Pois é, na política também há quem aposte na isonomia dos tratamentos punitivos. Isso não existe mas o senador Eduardo Azeredo, do PSDB de Minas Gerais, que também está envolvido em crime de
mensalão, pensa que pode. Como o
mensalão do governo, três anos atrás, isentou o presidente Lula, Azeredo acha que ele também teria que ser inocentado.
O mensalão do PT e Marcos Valério teria mais elementos para caracterizar o envolvimento do Presidente Lula do que o mensalão de Minas Gerais para incriminar Azeredo. É com isso que Azeredo não se conforma.
Embora tenha sido o beneficiário maior do esquema montado, operado por Marcos Valério, Lula não foi acusado de nada.
Ao abordar o assunto na sua coluna de sábado, a jornalista Dora Kramer joga luz sobre um episódio que parecia obscuro. Por que, afinal, as acusações não chegaram ao Palácio do Planalto? Por que pouparam o Presidente?
E, na análise da jornalista, chega-se à conclusão, mais uma vez, que o Brasil não tem oposição. Se as investigações do
mensalão não chegaram ao Planalto foi porque a oposição não quis. FHC teria evitado. E a Justiça atuou em cima do resultado das investigações.

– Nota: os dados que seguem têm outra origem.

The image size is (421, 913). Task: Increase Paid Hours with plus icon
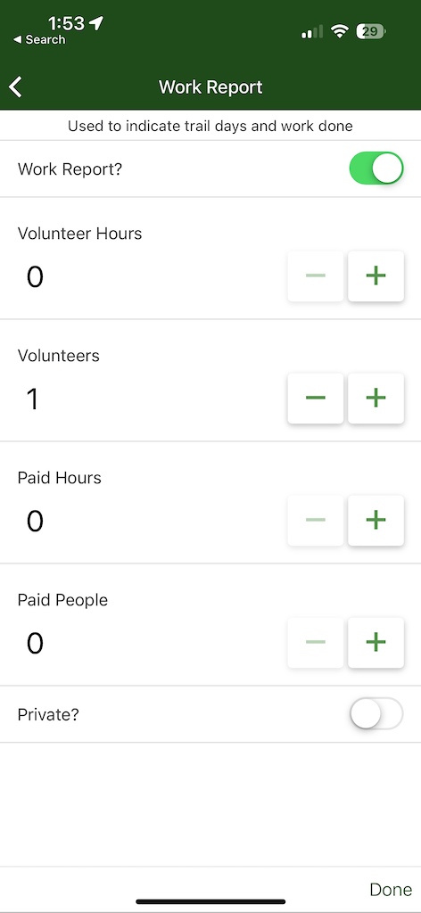point(376,521)
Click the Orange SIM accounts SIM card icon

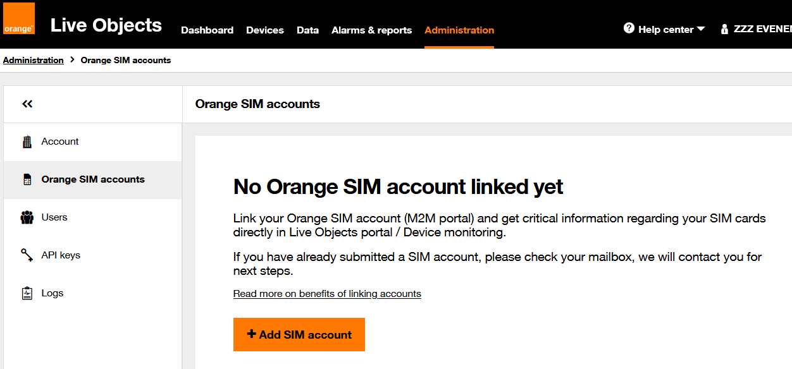tap(27, 179)
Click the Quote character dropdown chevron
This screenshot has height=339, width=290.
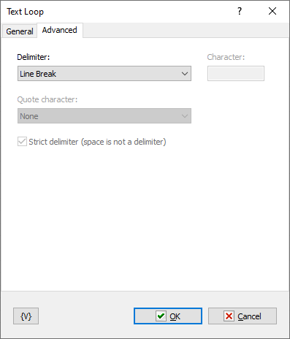pos(185,116)
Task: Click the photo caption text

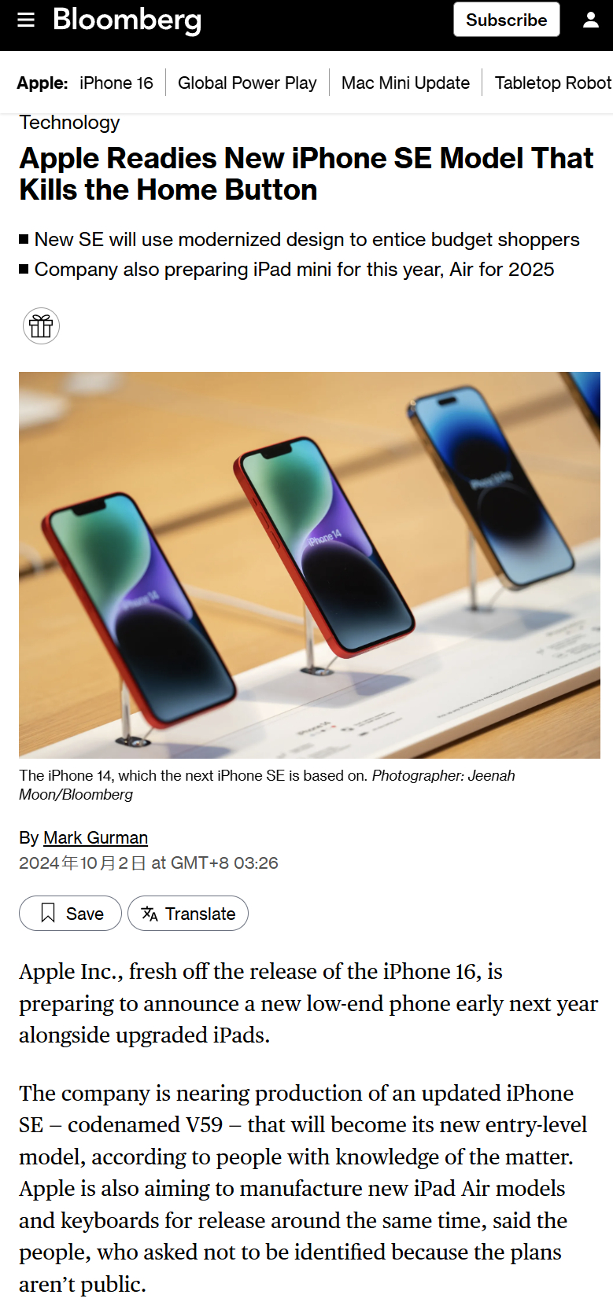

Entre fazer o certo e adotar a atitude que lhe parecia justa, os oposicionistas - PSDB à frente - ficaram com a segunda opção. Quando Duda Mendonça confessou à CPI dos Correios que tinha recebido dinheiro não contabilizado como o publicitário da campanha presidencial de 2002, as investigações da comissão poderiam ter tomado o rumo do Palácio do Planalto.
Não tomaram porque o então ministro da Justiça, Márcio Thomaz Bastos, abriu negociações com os caciques do PSDB, em especial com o ex-presidente Fernando Henrique Cardoso, que mandaram os rapazes da CPI recolher os flaps.